## Texte
« Les professeurs de gymnastique ont beaucoup plus d’importance dans la société et dans l’enseignement qu’on ne le croit d’ordinaire. Je souhaiterais qu’ils soient presque au centre de l’enseignement ». On pardonnera « professeur de gymnastique » à Michel Serres, pas très au fait des réalités de l’éducation nationale. On le fera car dans » Mes profs de gym m’ont appris à penser » (Le Cherche Midi / Insep), Michel Serres fait l’apologie de l’EPS en expliquant pourquoi. Il distingue très bien le sport de l’éducation physique. Alors que le premier lui semble destiné à mourir, l’éducation physique « vit vraiment ».
L’intelligence du corps
Un an après la mort de Michel Serres, Le Cherche Midi et l’Insep publient sous forme d’un petit ouvrage une sélection d’un long entretien réalisé pour l’Insep en 2009 entre Michel Serres et François L’Yvonnet.

## Jeu de données

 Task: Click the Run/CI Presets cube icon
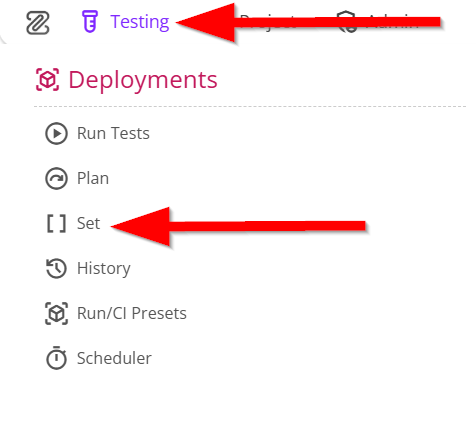[x=56, y=313]
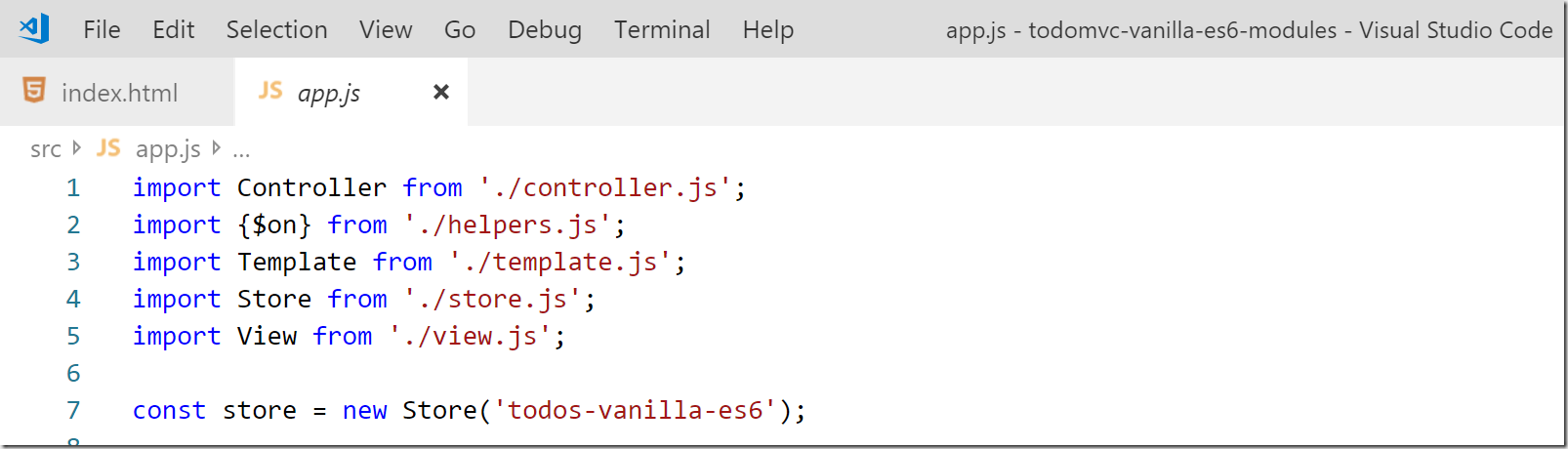Open the Selection menu
Screen dimensions: 1568x449
pyautogui.click(x=277, y=30)

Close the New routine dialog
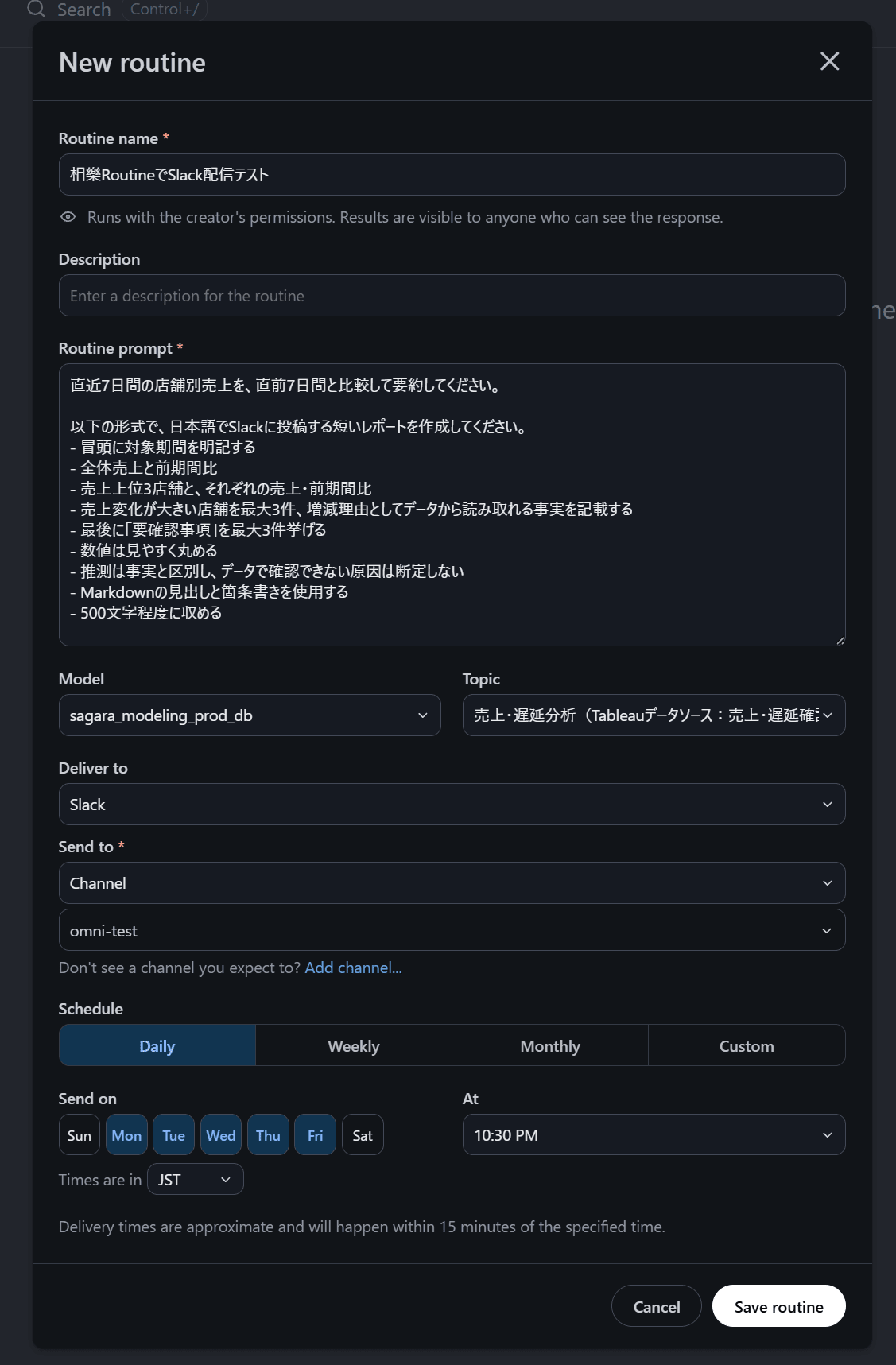point(829,61)
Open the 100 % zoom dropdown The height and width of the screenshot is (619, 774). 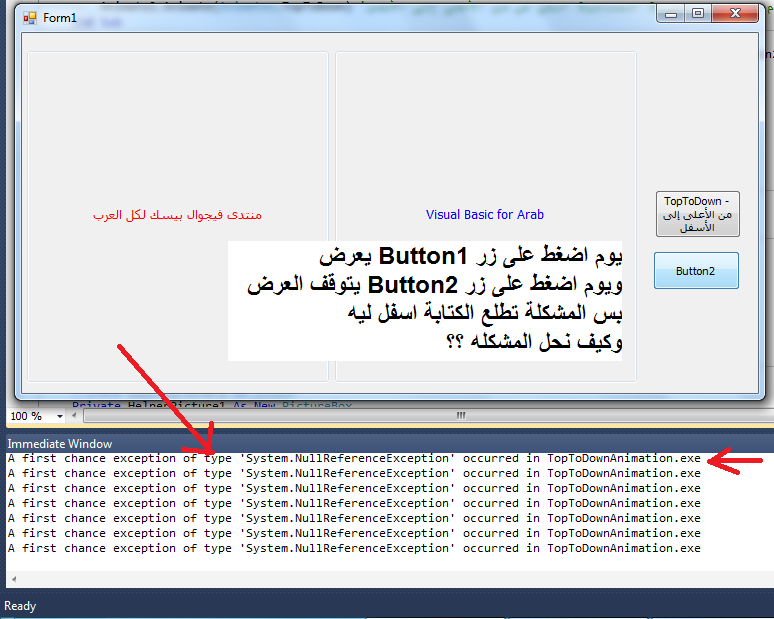point(59,416)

## Consignes
1. Résumez en deux phrases le texte sur Michel Serres.
2. Recopiez le passage du texte sur Michel Serres qui commence par « L’intelligence du corps » et se termine par « et François L’Yvonnet. ».
Les entrées proviennent d'une source distincte du texte.

## Corrigé
1. Dans un ouvrage publié par Le Cherche Midi et l'Insep un an après sa mort, qui reprend une sélection d'un long entretien mené en 2009 avec François L'Yvonnet, Michel Serres fait l'apologie de l'EPS et souhaite voir les professeurs de gymnastique presque au centre de l'enseignement. Il y distingue le sport, qui lui semble destiné à mourir, de l'éducation physique, qui selon lui « vit vraiment ».

2.
L’intelligence du corps
Un an après la mort de Michel Serres, Le Cherche Midi et l’Insep publient sous forme d’un petit ouvrage une sélection d’un long entretien réalisé pour l’Insep en 2009 entre Michel Serres et François L’Yvonnet.